▸ **The problem**: Without changing a character, return the entries, but not the images they hold.
•••
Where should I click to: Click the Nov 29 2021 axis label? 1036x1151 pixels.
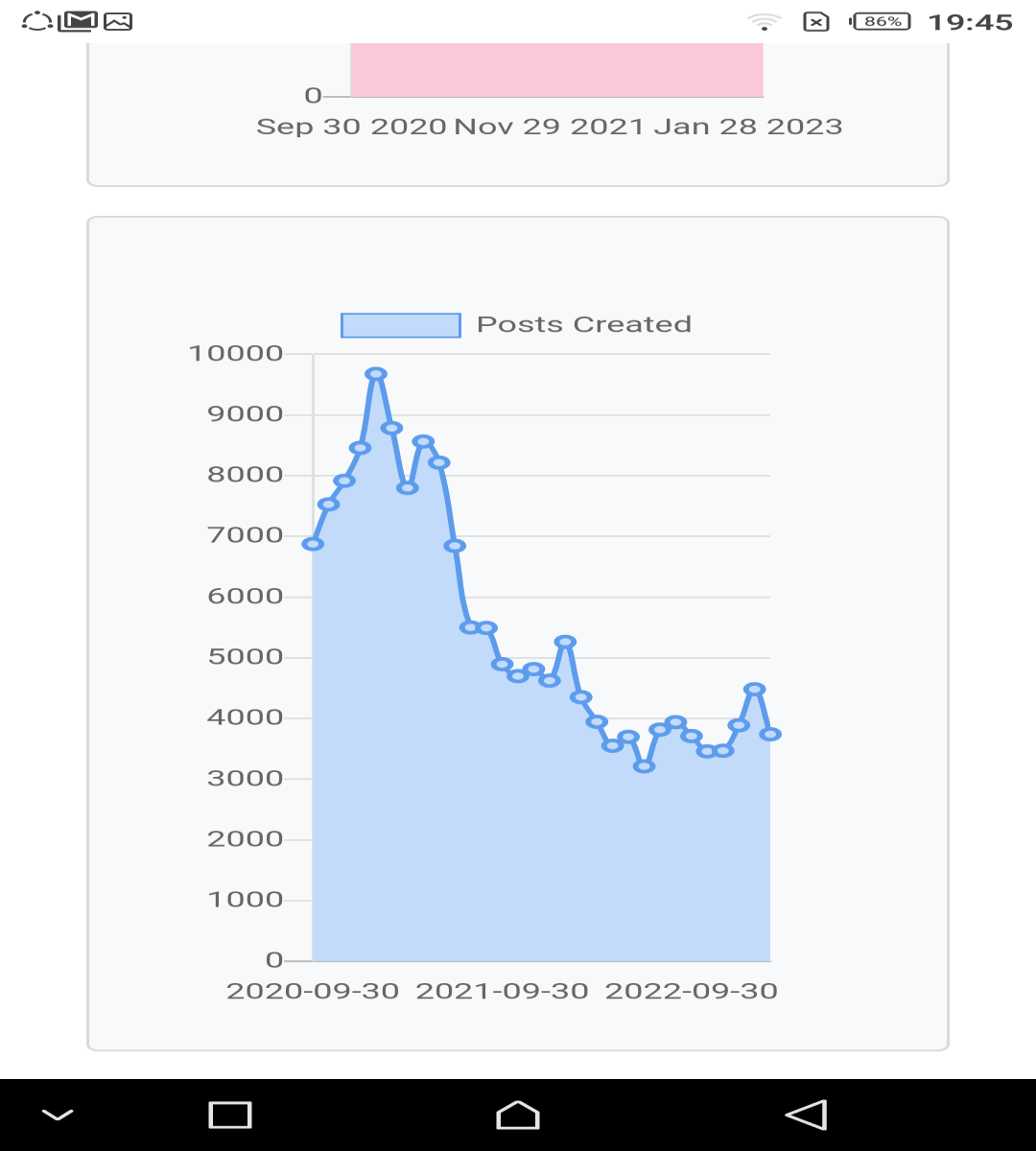pyautogui.click(x=549, y=127)

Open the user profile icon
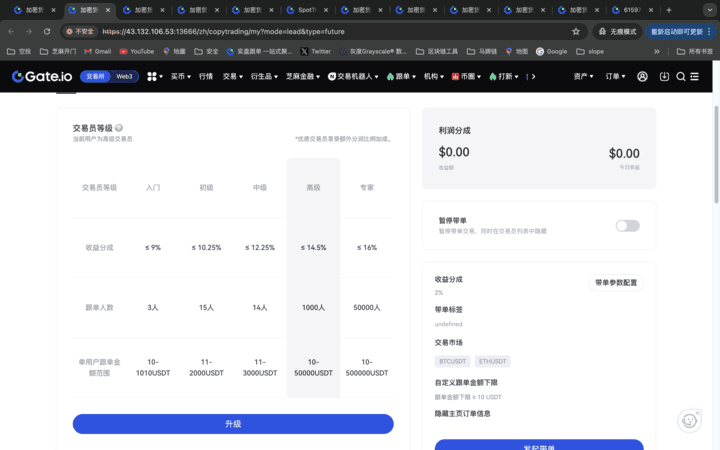(642, 76)
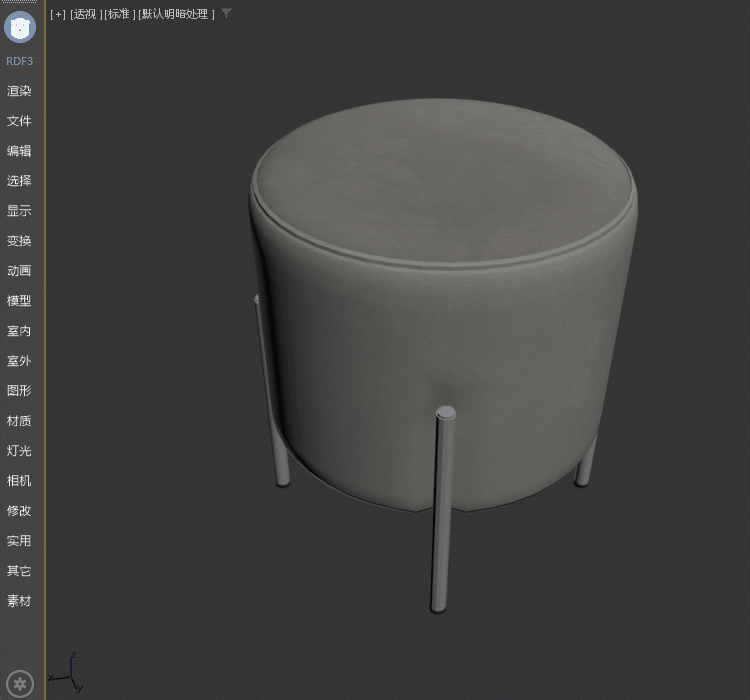750x700 pixels.
Task: Select the 模型 model menu item
Action: pyautogui.click(x=20, y=301)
•••
▸ **Exercise answer**:
Where should I click to: Click the Nov 29 2021 axis label? 1036x1151 pixels.
pyautogui.click(x=549, y=127)

Open the user profile icon
(642, 76)
750x700 pixels.
Task: Select the 模型 model menu item
Action: pyautogui.click(x=20, y=301)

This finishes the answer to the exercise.